Empresyonizm (Impressionism)
Empresyonizm, sözlükte "izlenimcilik" olarak tanımlanmaktadır19. yüzyılda Fransa'da ortaya çıkan ve sanat dallarını ve özellikle resmi etkileyen akımdır. Doğadaki unsurların kişinin içinde oluşturduğu izlenimleri, duygusal izleri yansıtmayı hedefler. Bu akım içerisinde yer alan sanatçılar, doğayı objektif bir gerçek olarak değil, kendilerinde yarattığı izlenimi resme aktarırlar.
Resimde izlenimcilik, özellikle ışık ve renkten kaynaklanan görsel izlenimleri yansıtmayı hedefler. Resmedilen nesnelere veya olaydan çok günün belirli bir zamanına özgü ışığın sanatçı üzerinde yarattığı izlenimlere önem verilir.

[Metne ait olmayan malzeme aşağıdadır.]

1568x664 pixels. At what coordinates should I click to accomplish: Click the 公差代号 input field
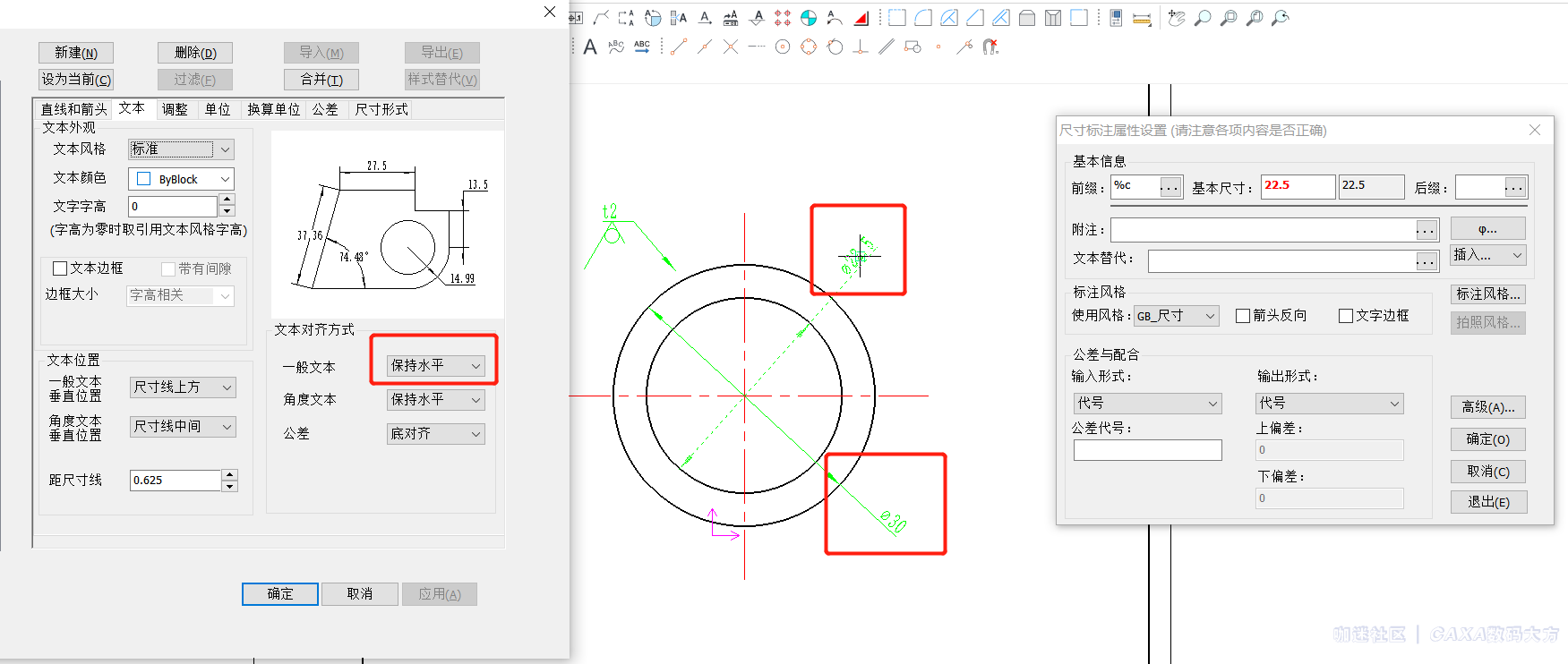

Akımın öncüleri Claude Monet ve Camille Pissarro'dur.
İzlenimciliğin Özellikleri
1. Akımın en önemli özelliği bir izlenimin uyardığı duyguların duyulduğu gibi yansıtılmasıdır.
2. Anlam kapalıdır.
3. Bu akımın yazarı, doğrudan doğruya gördüğü gerçeği değil de, gördüklerinin ve izlediklerinin kendisi
üzerinde bıraktığı izlenimi ve duyumu esas alır.
4. Daha çok edebiyatta ve resimde gelişmiştir.
5. Dış aleme, ondaki varlıklara ve nesnelere karşı ilgisizdirler.
6. Edebiyatta, resimde, müzikte okuyucunun, seyircinin, dinleyicinin eserle karşı karşıya gelir gelmez edineceği izlenim bu akımın tatlı, yumuşak, kucaklayıcı, canlı teması olmuştur.
7. Empresyonist sanatçının anlattığı dış dünya değil, dış dünyadaki varlıkların hayâle bürünmüş izlenimleridir.
8. Empresyonistler, etkici ve duygucudurlar. Zaten empresyon, etki - duygu anlamındadır.
9. Empresyonizm, esas olarak ve her şeyden önce özgürlüğün simgesidir, sembolüdür.
10. Hayale ve soyut betimlemelere yer verilmiştir.
11. Her şey sanatçının duyumuna bağlı olarak anlatılır.
12. Objenin kişi üzerindeki izlenimleri önemli olduğu için realizmin karşıtıdır.
13. Sanatçılar eserlerinde kendi iç dünyalarını dile getirmişlerdir.
Empresyonizmin önemli tablolarından bazıları;
Claude Monet “Impression, Soleil Levant” (İzlenim, Gün Doğumu) 1872 Paris
Mary Cassatt – Lydia Leaning on Her Arms – 1879
Neo-Empresyonizm
Neo Empresyonizm (yeni izlenimcilik) diye de sanat tarihine geçmiş olan bu akım, Empresyonist görüşlerin etkisinde kalmış ve bir bakıma da onun devamı olarak gelmiştir. Puvantilistler, bilimsel metotlarla renk karışımını uygulamışlardır. Amaç, göz yolu ile renk karışımlarını sağlamaktır. Bu akımın sanatçıları renkleri paletlerinde karıştırarak tuvale sürmüyorlar; onun yerine, karışımını yapacağı renkleri, tuval üzerine yan yana küçük noktalar halinde koyarak, bu etkiyi sağlıyorlardı. Örneğin mavi ve sarı renkleri, küçük noktalar ya da kareler halinde yan yana sürüldüğünde, uzaktan yeşil görünür. Gözün bu aldanışı, renklerde titreşim yaptığı için, resimde hoş bir görünüm sağlar.Bu akımın başlıca sanatçıları Seurat ve Signac'tır.
Temel İlkeleri
- Ressam resim yaparken tüm duygularını bırakacak.
- Tablosuna sabırla, belli bir forma göre ve ışık kanunlarına göre noktalar koyacak.
- Varlık yok: Tablo noktalardan oluşuyor.
- Noktalarla ortaya çıkan varlık aslında zihinsel belli kurallara göre oluşmuştur. Bu nedenle tablo o matematik kurallara göre kurulmalı.